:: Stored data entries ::

=-=-=-=-=

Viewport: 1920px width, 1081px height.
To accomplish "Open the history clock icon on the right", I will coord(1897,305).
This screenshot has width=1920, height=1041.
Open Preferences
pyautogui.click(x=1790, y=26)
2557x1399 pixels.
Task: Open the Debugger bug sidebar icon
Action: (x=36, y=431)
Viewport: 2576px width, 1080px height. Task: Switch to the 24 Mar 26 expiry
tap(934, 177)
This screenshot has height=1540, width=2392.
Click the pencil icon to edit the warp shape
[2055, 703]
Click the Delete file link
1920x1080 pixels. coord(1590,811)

=-=-=-=-=

:: TASK DETAILS ::
What is wanted is an exact copy of the data.

:: RESPONSE BOX ::
Viewport: 1920px width, 1081px height.
To accomplish "Open the history clock icon on the right", I will coord(1897,305).
This screenshot has width=1920, height=1041.
Open Preferences
pyautogui.click(x=1790, y=26)
2557x1399 pixels.
Task: Open the Debugger bug sidebar icon
Action: (x=36, y=431)
Viewport: 2576px width, 1080px height. Task: Switch to the 24 Mar 26 expiry
tap(934, 177)
This screenshot has height=1540, width=2392.
Click the pencil icon to edit the warp shape
[2055, 703]
Click the Delete file link
1920x1080 pixels. coord(1590,811)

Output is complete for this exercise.